The CBR is due to hold a Board of Directors meeting today and decide on key policy interest rates. Currently, the refinancing rate is 8.00%, the 1-d REPO fixed rate is 6.25%, 1-d REPO auction rate is 5.25% and ON deposit rate is 4.00%.
We believe the CBR will leave all rates unchanged, but expect its press release to be more hawkish in tone. Our base-case scenario envisages a new round of monetary policy tightening in 2H12, with 50bp hikes in all key policy interest rates. However, we believe the regulator will likely want more reasons for tightening, as despite the currently aggravating risks for the CBR’s CPI estimation of 6.0% YoY at end-2012 and robust consumption performance supported by lending growth, sustainability of supply side and the global crisis environment might be a serious concern for the regulator. Hence, we expect the CBR to drop the sentence, “the current level of money market interest rates is appropriate for the coming months” from its statement in order to increase flexibility in its further decisions.
Economy ahead of the CBR’s decision: CPI accelerated to 4.3%YoY in June from 3.6%YoY in May and recent statistics on weekly inflation point to the direct effect of tariff hikes (+0.8% 1-9 July).
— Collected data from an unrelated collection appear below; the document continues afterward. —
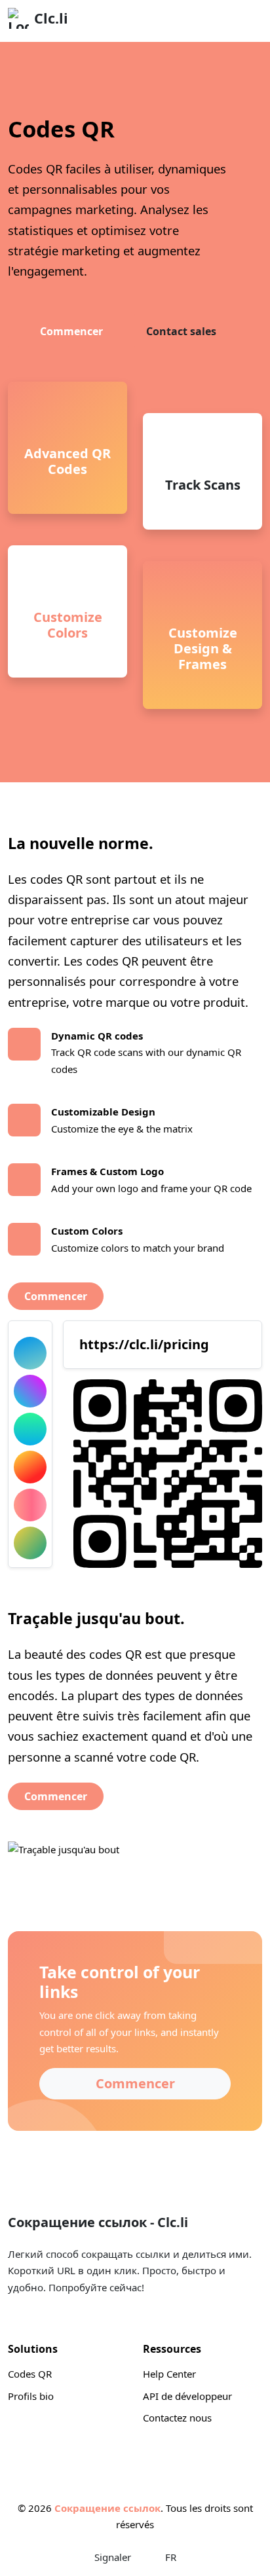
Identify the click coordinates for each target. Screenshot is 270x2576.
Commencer (71, 331)
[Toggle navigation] (244, 21)
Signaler (112, 2557)
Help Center (169, 2373)
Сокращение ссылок (107, 2507)
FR (169, 2557)
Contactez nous (177, 2417)
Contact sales (181, 331)
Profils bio (31, 2396)
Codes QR (30, 2373)
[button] (247, 2553)
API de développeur (187, 2396)
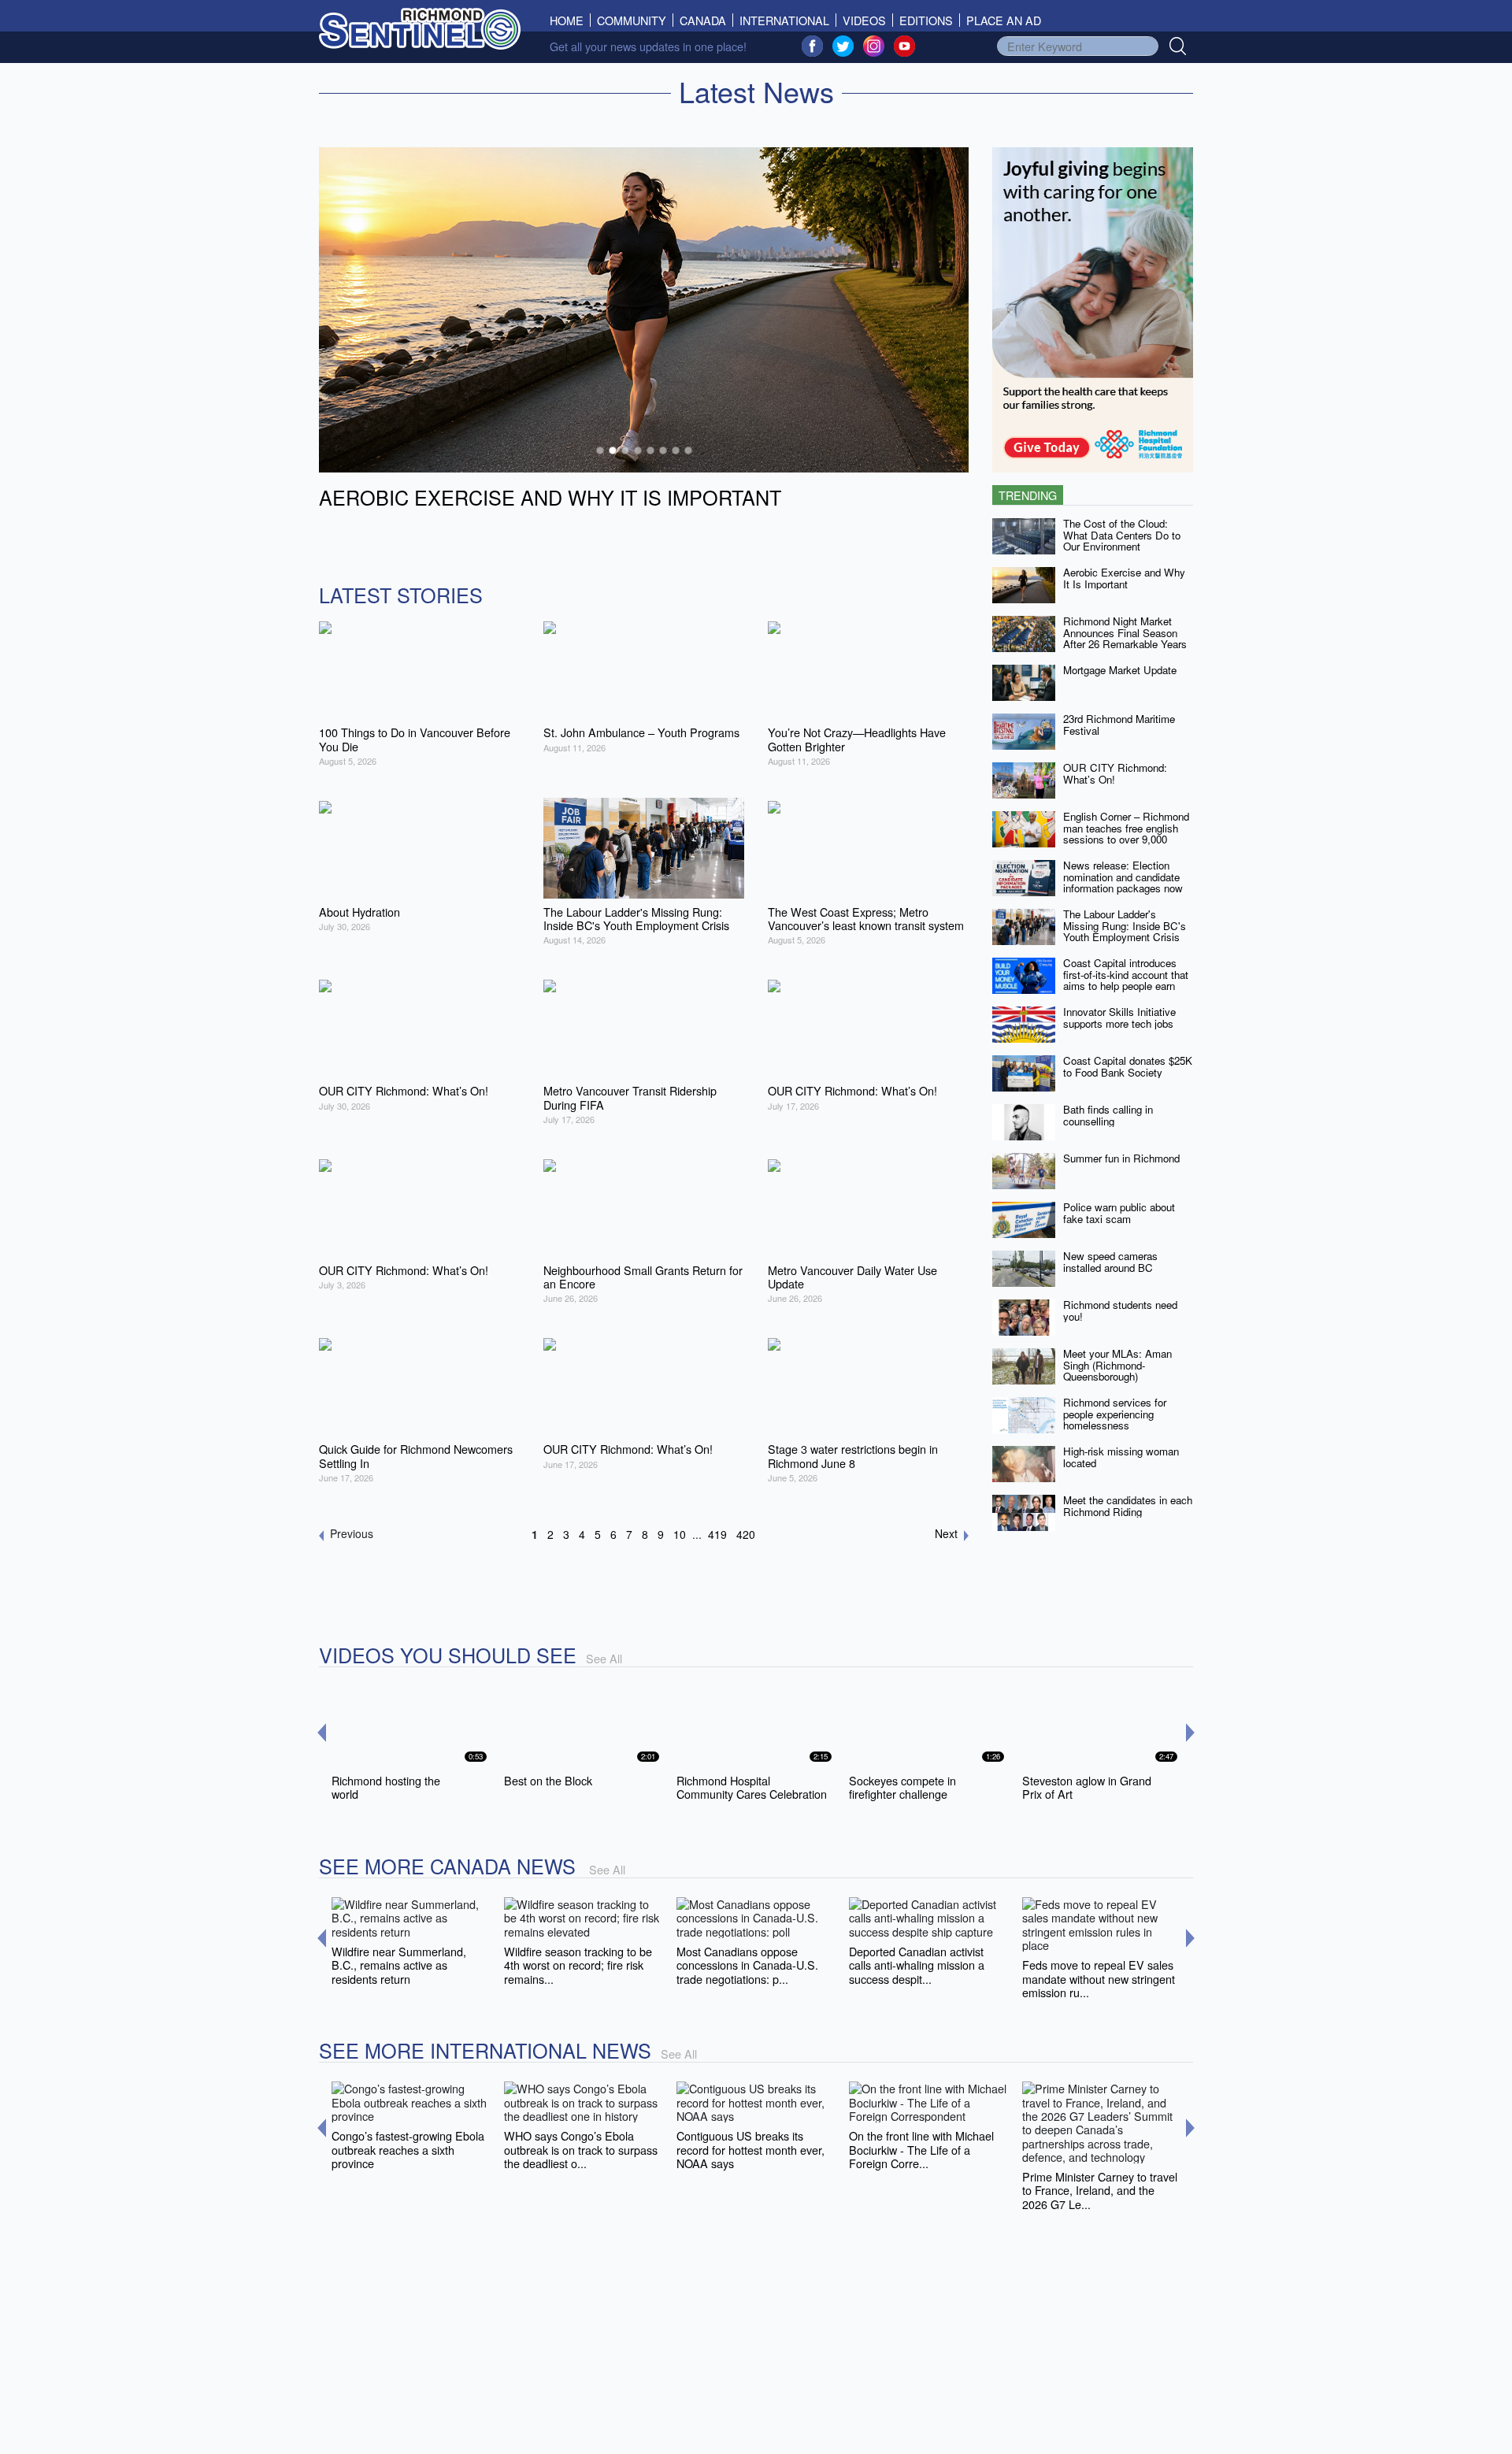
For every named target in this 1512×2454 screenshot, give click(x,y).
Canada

Monthly CPI of 1.2-1.3%MoM would translate into 5.5-5.7%YoY this month.
IP rebounded in May. However, PMI pointed to weaker activity in the manufacturing sector in June, making the CBR more comfortable in its cautious stance.
Robust retail sales and investment growth in May indicate internal demand growth is above potential and will likely prompt inflationary pressure and import growth.
Unemployment (5.4% in May) is below NAIRU and nominal wage growth is unsustainably high (14.9%YoY in 5mo12), which coupled with retail lending at a pre-crisis highs, will eventually translate into higher consumer prices. Global problems complicate the situation. Narrowing CA surplus poses risks for prolonged RUB weakness, which also might result in higher inflation in 2H12.